Yesterday morning, I had the first hard frost of the season on my truck which means it's time again to talk about how to keep your water lines from freezing.
I have a comment that is embedded in my report that I use all winter:
In winter weather, it is a good idea to remove hoses from the bibs to prevent damage from freezing.
It is such a common item that we don't even notice it. The hose is still attached to the bib - more often than not, it seems, the hose bib is a frost-free. People like frost-free bibs for good reason - having a pipe freeze and break inside a wall is a major pain. The problem is that a frost-free valve doesn't work if the hose is attached and has water in it.
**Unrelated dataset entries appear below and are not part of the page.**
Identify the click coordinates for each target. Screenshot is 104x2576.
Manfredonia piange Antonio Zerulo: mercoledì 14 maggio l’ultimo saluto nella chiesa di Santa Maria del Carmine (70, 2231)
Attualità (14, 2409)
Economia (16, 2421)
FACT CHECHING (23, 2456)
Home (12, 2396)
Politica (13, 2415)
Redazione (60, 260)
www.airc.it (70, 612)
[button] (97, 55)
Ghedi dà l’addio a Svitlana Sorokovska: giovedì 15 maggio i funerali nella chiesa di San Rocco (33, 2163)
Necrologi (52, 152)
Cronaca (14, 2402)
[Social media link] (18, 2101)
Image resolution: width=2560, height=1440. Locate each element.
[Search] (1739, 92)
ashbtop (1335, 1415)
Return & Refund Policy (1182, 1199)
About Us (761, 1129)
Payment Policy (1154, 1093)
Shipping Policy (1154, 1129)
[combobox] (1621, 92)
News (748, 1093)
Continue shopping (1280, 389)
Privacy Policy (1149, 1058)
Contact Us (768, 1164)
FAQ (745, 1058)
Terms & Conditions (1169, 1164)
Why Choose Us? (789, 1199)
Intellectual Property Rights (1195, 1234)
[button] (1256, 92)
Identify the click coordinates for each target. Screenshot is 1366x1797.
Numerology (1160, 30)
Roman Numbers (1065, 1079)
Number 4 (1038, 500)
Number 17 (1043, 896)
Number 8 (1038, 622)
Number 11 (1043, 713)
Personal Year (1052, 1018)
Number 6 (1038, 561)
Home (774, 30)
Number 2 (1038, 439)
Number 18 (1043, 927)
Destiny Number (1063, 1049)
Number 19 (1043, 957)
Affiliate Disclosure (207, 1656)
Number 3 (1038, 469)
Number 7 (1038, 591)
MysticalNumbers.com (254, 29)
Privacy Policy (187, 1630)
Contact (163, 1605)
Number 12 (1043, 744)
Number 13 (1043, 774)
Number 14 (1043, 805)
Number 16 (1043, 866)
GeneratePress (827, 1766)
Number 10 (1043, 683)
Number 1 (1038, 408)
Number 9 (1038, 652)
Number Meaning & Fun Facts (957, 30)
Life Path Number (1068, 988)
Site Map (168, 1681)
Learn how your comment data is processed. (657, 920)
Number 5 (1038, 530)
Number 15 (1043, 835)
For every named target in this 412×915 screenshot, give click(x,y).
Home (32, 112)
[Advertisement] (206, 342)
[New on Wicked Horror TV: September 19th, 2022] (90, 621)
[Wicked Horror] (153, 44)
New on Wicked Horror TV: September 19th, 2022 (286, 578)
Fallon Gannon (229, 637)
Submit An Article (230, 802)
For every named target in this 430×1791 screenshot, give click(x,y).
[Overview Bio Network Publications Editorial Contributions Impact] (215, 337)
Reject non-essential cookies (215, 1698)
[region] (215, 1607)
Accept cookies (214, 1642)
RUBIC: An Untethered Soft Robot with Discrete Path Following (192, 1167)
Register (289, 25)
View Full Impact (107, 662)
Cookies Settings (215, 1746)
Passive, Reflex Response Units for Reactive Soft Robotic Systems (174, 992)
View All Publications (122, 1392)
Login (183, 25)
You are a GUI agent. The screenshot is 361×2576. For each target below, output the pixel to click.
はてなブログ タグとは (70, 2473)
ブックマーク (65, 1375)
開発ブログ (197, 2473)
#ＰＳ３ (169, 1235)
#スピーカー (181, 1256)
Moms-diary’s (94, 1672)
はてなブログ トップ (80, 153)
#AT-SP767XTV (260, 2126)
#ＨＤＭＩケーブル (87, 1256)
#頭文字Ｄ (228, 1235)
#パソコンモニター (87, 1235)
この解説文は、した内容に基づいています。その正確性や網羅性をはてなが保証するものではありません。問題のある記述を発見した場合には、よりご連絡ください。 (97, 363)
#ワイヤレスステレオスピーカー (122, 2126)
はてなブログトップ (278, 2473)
The frost-free valves work by having the actual shutoff inside the mechanism inside the wall, not at the handle on the outside of the home like the old 1950's style faucets. When you turn the valve off, the remaining water drains from the spigot so that it can't freeze. A hose prevents the draining. If the water is in the line and freezes, it expands and your pipe can rupture.
Make sure you remove any splitters or quick releases - these present the same problems. Also, make sure you don't have a slow leak as the water drips can freeze up the opening acting as a cap.
I recommend putting on covers to the hose bibs for a bit of extra protection. Will the inspector remove it - probably not, in my experience.
Many older homes that lack frost-free valves have shut-offs inside the house. If yours does, use it and then open the valve on the outside. I recommend covers on all non-frost-free valves.
If you are living in the home while it is on the market, most of this is not going to be an issue for you but if you've already moved and the house is vacant but you want the water on, I want to remind you to do a couple of things that will keep the plumbing in safe conditions.
First, leave the heat on. It doesn't have to feel like the Bahamas inside, but you should keep the thermostat set to 55 degrees or higher. Leave all the cabinet doors open below the sinks to allow heat to get to the pipes. If you are not going to leave the heat on at all, you have to fully winterize the home. I will talk about winterization in another post next week . . .
Second, make a decision on whether you want to turn the water off to the home. If you turn it off, crack open the valves and drain the system as best you can. Leave a couple of the faucets open to allow the pressures to stabilize.
If you leave it on, ask your Realtor to check in on your property at least weekly. Some inspectors will also perform this service, so ask around. What you want from them is a visual inspection of the plumbing. In bitterly cold conditions, these visits should be done daily. It may cost a bit on money but I can promise you that the expense is less than that of spraying water and a flooded house.
In extreme conditions, the hot and cold water should be left on a trickle. As anyone who has paid attention to a river realizes, moving water is less likely to freeze.
Plumbing pipes at exterior walls, in unheated basements, and the crawlspace are most in danger. You may need additional heat or a heat tape in these locations. Any plumbing that is in unheated spaces should be insulated but, by the time you move out, it's probably too late unless you want to spend the extra money for your buyer. You should know that Washington State Standards of Practice mandate that we identify these in the report though we are required to recommend upgrading - for now, at least.
Don't forget the fixtures - and the water heater!
The toilet reservoir holds up to three gallons of water. Having that water turn into a block of ice - or worse, having the water heater freeze - can be disastrous. The picture to the right is from an inspection I did two winters ago. The seller eventually spent thousands of dollars to make the necessary repairs.
If the heat is off, it is imperative that you, at a minimum, drain the toilets. If you turn the water heater off, drain it as well.
And, for what it is worth, the agent had recommended a full winterization. It was excellent advice and would have saved this seller a goodly chunk of cash.
It would have also kept the buyer from freaking out - and to be clear, this inspector is not a big fan of plumbing problems. They often end up more complex than first realized and always seem to involve a combination of multiple trips to the hardware store, bad language, and a good plumber.
A good agent is worth his or her weight in gold - please listen to them if they say you should winterize to keep your water lines from freezing. And follow the other steps above even if you are occupying the home. Especially those pesky hose bibs.